We click on PowerStats (twice).
We select “averages, medians and percents”. And the group of postsecondary students “Beginning college students” and click on select.
We select the variables we need (e.g., SAT/ACT, student born in US, parents born in US, race/ethnicity). If we put the variable “student born (in US)” under the filter, we will be asked to select yes or no, which will allow us to examine the groups by generations (1st, 2nd, 3rd). When we are done, we create the table and we accept to use the sampling weight suggested (WTB000).
If we are interested in the TIMSS, PISA or PIRLS, we need to go to this webpage. And select the survey study. We choose the TIMSS USA to illustrate.
In step 1, Select Criteria, select Mathematics, Grade 8. In step 2, make sure that “TIMSS Mathematics Scale: Overall Mathematics” and “United States” as well as the survey year (2011) we are interested in, are selected. In step 3, click on “Student and Family Characteristics” and select the variables Student race/ethnicity (collapsed) (U.S. only), Gen\born in [country], Gen\[stmo or fem guard] born in [country] under the Sub Category Race/Ethnicity, Native or Foreign Born (Self), Native or Foreign Born (Parents). Make sure we select the variables that are available for the survey year(s) we study.

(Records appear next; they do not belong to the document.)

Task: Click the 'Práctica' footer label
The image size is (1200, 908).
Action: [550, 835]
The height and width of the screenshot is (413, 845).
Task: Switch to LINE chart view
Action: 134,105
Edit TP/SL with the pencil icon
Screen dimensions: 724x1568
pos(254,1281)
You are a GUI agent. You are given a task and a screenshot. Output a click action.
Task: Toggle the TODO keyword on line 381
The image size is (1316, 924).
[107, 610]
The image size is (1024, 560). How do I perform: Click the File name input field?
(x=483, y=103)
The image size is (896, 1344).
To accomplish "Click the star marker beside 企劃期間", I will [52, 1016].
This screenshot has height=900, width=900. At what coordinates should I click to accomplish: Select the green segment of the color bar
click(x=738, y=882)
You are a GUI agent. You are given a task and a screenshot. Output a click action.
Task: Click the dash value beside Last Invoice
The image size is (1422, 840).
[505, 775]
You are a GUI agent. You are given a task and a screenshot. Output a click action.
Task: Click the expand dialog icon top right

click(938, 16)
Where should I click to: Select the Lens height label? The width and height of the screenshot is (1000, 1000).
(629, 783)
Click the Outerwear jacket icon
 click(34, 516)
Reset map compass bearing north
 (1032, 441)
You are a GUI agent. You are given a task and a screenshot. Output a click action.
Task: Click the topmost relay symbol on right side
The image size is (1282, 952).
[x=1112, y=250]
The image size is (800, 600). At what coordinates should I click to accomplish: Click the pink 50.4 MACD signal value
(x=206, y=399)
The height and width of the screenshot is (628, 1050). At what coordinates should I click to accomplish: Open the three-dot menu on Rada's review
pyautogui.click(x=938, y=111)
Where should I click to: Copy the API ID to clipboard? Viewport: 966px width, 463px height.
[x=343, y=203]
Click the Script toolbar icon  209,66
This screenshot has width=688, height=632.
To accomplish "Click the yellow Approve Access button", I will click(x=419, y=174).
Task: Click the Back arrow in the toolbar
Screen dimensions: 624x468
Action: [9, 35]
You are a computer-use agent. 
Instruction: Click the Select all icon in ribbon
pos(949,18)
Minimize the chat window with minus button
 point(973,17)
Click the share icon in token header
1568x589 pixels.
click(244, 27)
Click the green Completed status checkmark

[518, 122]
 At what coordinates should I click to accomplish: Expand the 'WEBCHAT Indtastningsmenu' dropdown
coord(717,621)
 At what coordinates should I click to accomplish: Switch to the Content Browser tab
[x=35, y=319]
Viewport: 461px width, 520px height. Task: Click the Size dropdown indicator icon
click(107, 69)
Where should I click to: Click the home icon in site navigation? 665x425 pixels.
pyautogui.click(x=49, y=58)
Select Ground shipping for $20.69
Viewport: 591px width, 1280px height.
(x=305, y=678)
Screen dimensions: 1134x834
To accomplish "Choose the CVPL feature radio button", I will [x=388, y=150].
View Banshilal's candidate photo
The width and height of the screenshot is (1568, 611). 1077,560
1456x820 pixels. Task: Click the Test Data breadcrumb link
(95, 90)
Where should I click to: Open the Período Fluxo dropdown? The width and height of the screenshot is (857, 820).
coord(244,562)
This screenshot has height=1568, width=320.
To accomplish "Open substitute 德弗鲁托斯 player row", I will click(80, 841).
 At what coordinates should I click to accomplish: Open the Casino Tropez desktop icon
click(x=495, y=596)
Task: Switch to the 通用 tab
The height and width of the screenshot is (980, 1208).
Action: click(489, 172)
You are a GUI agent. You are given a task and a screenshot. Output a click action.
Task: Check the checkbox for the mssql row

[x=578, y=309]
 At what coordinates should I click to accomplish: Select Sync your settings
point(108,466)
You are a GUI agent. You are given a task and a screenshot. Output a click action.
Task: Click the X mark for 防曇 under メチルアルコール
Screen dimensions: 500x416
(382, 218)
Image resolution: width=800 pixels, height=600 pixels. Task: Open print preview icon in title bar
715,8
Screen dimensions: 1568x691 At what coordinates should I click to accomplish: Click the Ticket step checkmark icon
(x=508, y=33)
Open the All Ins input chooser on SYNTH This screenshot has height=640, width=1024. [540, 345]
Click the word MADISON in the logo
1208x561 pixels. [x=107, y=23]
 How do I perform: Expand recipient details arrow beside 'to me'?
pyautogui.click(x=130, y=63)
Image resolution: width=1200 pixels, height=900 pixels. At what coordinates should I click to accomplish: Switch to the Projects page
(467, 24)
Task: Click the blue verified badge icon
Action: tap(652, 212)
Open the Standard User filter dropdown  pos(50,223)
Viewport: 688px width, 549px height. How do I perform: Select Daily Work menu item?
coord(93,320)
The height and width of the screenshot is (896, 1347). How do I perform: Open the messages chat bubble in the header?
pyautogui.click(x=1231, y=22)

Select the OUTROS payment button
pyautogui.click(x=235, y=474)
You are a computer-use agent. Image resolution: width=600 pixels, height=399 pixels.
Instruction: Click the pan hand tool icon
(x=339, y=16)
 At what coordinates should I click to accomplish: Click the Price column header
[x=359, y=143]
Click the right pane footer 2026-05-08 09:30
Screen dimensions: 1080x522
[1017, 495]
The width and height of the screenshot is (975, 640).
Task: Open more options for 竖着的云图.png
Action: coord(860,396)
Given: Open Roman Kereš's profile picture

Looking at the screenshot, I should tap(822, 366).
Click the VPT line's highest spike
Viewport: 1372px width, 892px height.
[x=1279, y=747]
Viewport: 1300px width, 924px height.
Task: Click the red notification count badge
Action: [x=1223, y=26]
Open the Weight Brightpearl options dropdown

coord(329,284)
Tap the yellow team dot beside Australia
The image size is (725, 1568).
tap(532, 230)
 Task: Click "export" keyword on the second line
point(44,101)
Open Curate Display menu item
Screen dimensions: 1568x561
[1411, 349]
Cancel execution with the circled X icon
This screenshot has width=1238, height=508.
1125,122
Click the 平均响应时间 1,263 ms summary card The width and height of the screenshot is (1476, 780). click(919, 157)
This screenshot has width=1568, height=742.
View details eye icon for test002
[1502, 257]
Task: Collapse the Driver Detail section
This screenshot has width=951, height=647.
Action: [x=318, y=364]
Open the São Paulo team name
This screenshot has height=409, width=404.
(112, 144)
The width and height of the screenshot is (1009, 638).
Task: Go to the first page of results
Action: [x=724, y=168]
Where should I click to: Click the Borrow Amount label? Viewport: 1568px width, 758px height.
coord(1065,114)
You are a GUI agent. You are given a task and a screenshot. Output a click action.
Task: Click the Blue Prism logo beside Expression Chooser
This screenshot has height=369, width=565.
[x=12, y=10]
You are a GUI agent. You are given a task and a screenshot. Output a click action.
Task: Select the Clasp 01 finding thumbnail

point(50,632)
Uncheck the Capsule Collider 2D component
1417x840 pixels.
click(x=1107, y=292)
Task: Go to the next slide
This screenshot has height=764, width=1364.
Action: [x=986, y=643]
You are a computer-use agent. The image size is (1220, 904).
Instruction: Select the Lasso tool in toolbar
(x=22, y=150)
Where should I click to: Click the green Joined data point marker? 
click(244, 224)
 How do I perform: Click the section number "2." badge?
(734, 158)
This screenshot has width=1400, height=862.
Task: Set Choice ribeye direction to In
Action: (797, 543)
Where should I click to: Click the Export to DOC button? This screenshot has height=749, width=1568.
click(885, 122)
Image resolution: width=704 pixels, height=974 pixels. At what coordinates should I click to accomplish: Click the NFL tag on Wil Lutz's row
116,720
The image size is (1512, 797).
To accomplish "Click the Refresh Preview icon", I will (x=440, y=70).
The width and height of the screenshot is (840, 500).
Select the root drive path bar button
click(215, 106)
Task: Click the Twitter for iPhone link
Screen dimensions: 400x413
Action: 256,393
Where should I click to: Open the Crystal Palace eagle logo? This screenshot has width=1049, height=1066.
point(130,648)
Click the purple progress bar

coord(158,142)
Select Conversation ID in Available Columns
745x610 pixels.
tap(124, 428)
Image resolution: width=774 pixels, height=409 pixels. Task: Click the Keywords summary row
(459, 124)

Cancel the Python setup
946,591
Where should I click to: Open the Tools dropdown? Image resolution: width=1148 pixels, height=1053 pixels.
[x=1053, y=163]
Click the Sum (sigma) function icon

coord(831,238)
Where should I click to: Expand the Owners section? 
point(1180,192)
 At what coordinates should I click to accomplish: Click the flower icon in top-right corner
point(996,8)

Then, we select Statistics Options, “averages” and “standard deviations”. We now arrive to Step 4. We choose to display the cross-tabulated report. The column mother’s country is displayed after the child’s country. But note the order may change depending on the order we have selected our variables.
When right-clicking on a given variable, we can examine its values with “edit meta-data”. But we will set values to missing if it equals 4. Then we go to create new variables based on father/mother country of birth (1=US, 2=other). For example, F2FB means 2 foreign born parents, so father and mother coded as equal to 2 (i.e., other countries).
We choose to calculate the means for the selected subgroups as illustrated above. Finally, we (can) ask AM to generate the ouput in a spreadsheet format.
If we need to analyze NAEP data we have to go here. This one is straightforward. We first click on the data we need (Main NDE, LTT NDE, etc.), then select math, reading or other NAEP tests, select the grade level (4, 8, 12) or age (9, 13, 17), and in the next step, select the years, measure, and jurisdiction (national, national public) and if needed we click on “detail” to get the description of what the variable is. Next, we have a series of variables, mostly demographic, school and community variables. We again need to be careful as to whether the variable(s) we are interested is available for the year(s) we study. Next step will define the statistics options, once again. Create our cross-tabulated tables. In fact, the interface (and procedure) is just the same as with TIMSS/PIRLS/PISA.